Herman Rosenblat has admitted to fabricating the story of meeting his future wife at a Nazi concentration camp.
Rosenblat’s “Angel at the Fence” had been scheduled to come out in February, but Berkley Books, an imprint of Penguin Group (USA), withdrew the memoir Saturday following allegations by scholars, friends and family members that his tale was untrue.
The Rosenblats were interviewed twice over the years by Winfrey, who has called their romance “the single greatest love story … we’ve ever told on the air.”
In 2006, Atlantic Overseas Pictures and EuroCo Prods. began developing a pic adaptation of “Flower of the Fence,” a love story set against the backdrop of the Holocaust. Project was initially set to lens in Hungary, using local tax credits (Daily Variety, Dec. 19, 2006).
Rosenblat, 79, a resident of the Miami area, was virtually unknown to the general public until the 1990s when he began speaking of how he came to know his wife, Roma Radzicky. According to Rosenblat and his wife, he was a prisoner at a sub-camp of Buchenwald in Nazi Germany and she a young Jewish girl whose family was pretending to be Christian and lived nearby.
For months, they would meet on opposite sides of a barbed-wire fence, where she would sneak him apples and bread. Rosenblat was then transferred to another camp and the two lost touch, until the 1950s, when they were reunited by accident — on a blind date — in New York. They soon married and earlier this year celebrated their 50th wedding anniversary.
Unlike such fake Holocaust memoirists as Misha Defonseca (“Misha: A Memoire of the Holocaust Years”) and Benjamin Wilkomirski (“Fragments”), Rosenblat is indeed a survivor and records prove that he was at the Buchenwald camp.
But scholars doubted his story, noting that the layout of the sub-camp made such an encounter at the fence virtually unthinkable (They would have met right by an SS barracks). A recent article in The New Republic quoted friends and family members who were outraged by Rosenblat, so much so that one of his brothers stopped speaking to him.

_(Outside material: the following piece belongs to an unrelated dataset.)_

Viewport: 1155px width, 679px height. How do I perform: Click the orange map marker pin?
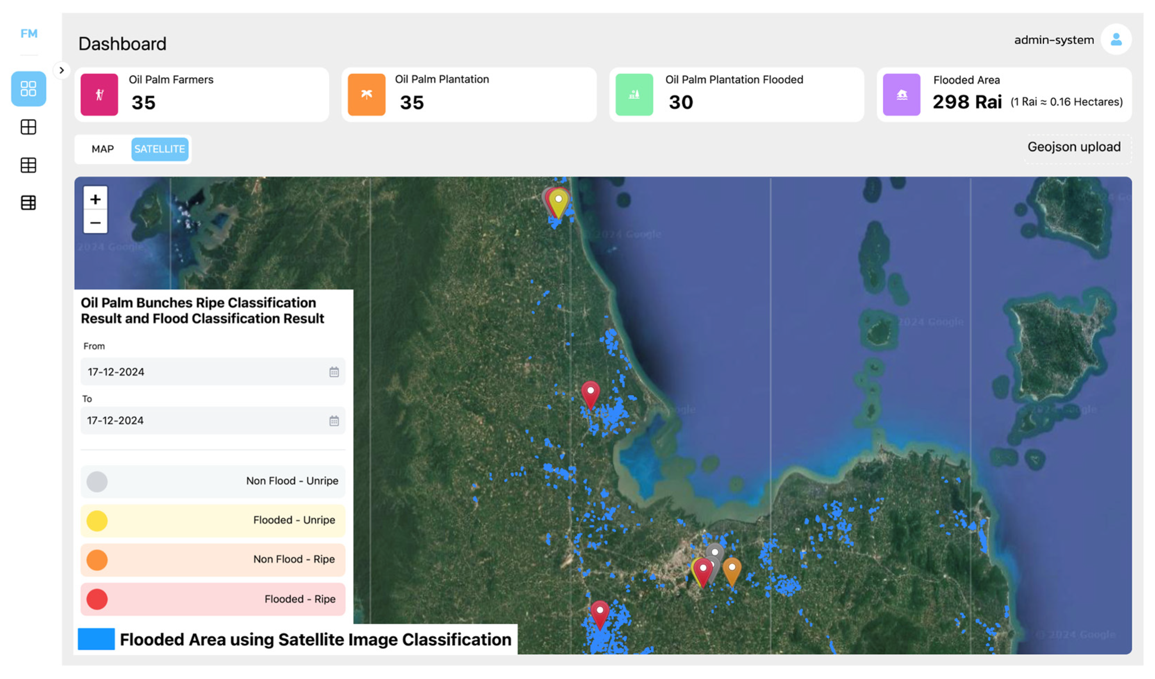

The cancellation is sure to outrage survivors and scholars, who have worried that Rosenblat would encourage Holocaust deniers, and likely revive the debate over why publishers don’t fact check books. Even after such fabrications as James Frey’s “A Million Little Pieces,” another Winfrey favorite, publishers have said that with more than 100,000 books coming out each year, fact-checking is too time-consuming and too expensive.
Penguin has already had to break ties with two authors this year.
In March, the publisher pulled Margaret B. Jones’ “Love and Consequences” after the author acknowledged she had invented her story of befriending gang members in South-Central Los Angeles. One month later, Penguin parted with romance writer Cassie Edwards over allegations that she had lifted numerous passages from other sources.